Items from a dataset
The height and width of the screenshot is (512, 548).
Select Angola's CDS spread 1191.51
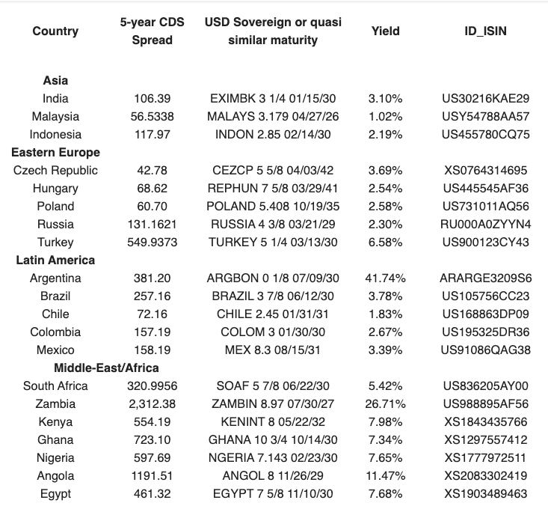tap(152, 475)

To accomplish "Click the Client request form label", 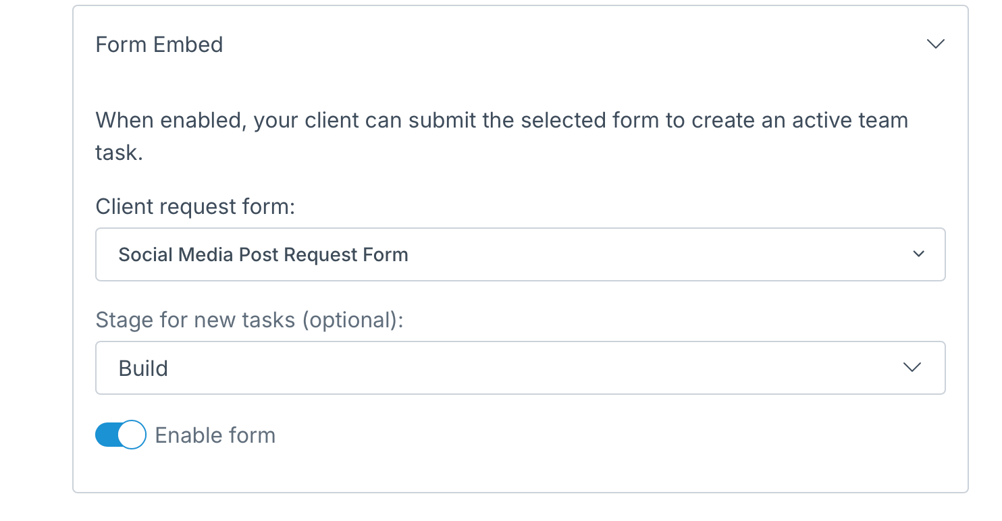I will (196, 206).
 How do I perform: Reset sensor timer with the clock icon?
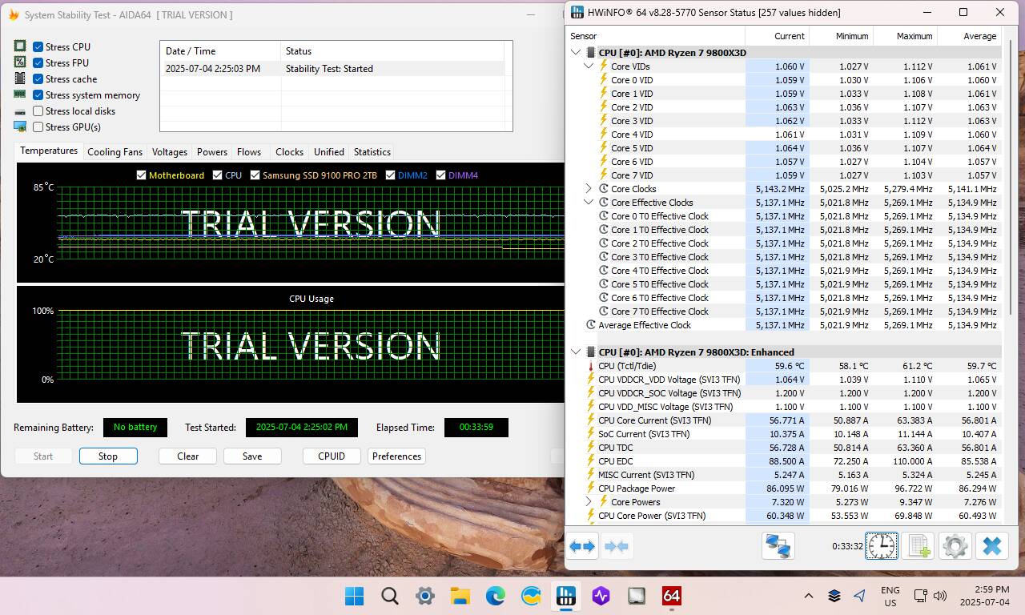881,547
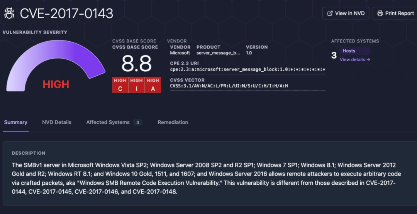417x214 pixels.
Task: Switch to the NVD Details tab
Action: tap(57, 122)
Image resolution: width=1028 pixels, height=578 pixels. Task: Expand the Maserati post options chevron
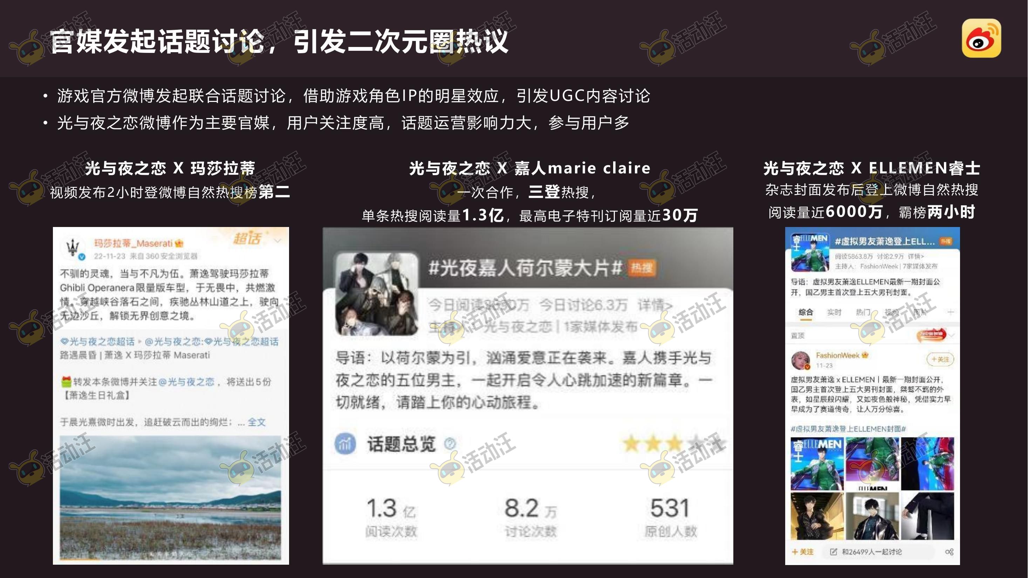[277, 241]
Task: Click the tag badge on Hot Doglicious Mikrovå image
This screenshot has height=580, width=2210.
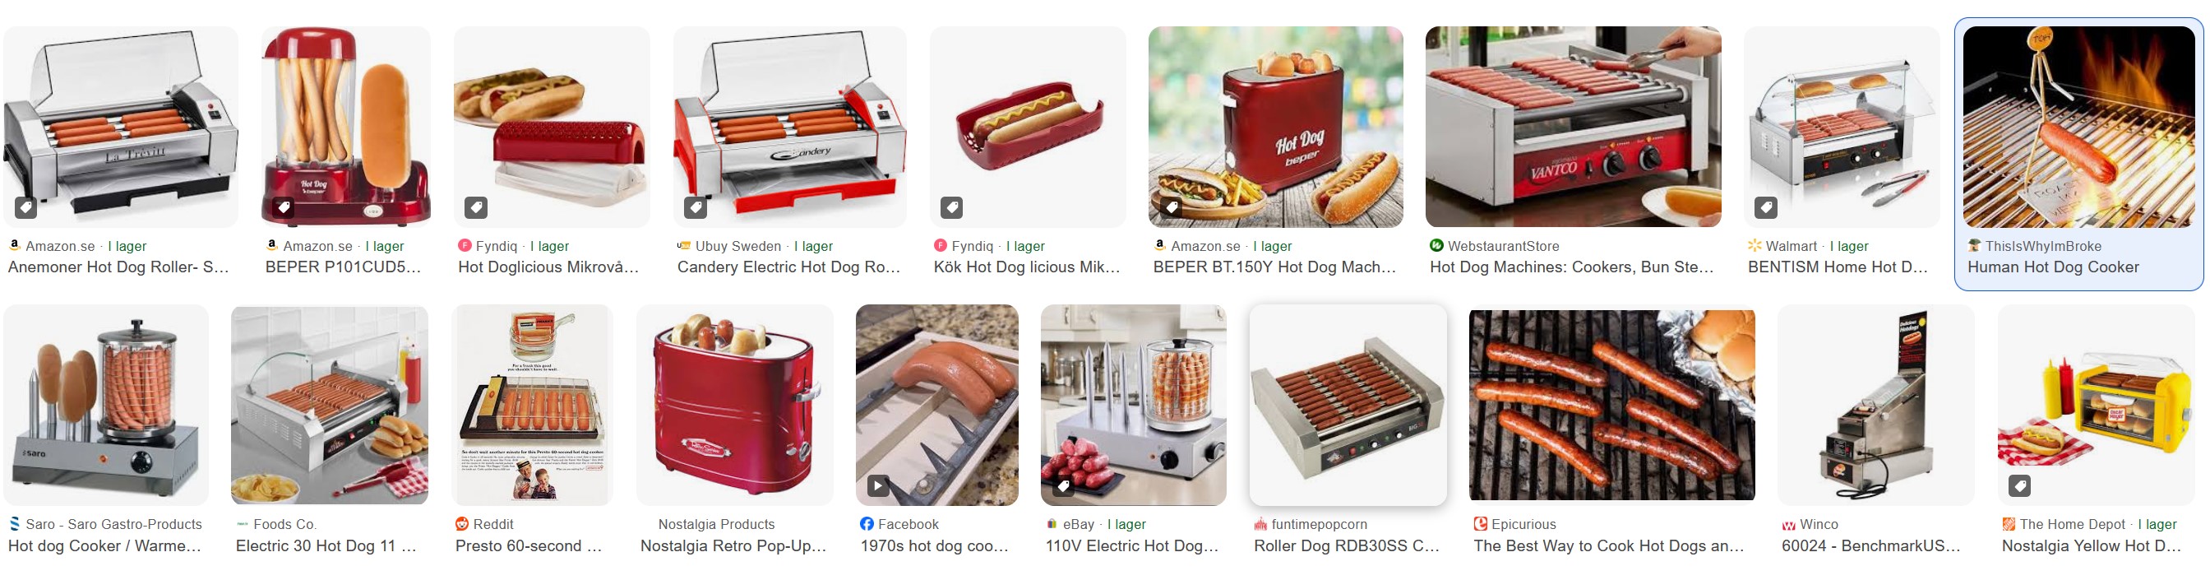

■ **What to do**
Search the data for the string "screenshot" and copy each line where it appears.

■ **Exercise solution**
The height and width of the screenshot is (512, 548).
This screenshot has height=580, width=2210.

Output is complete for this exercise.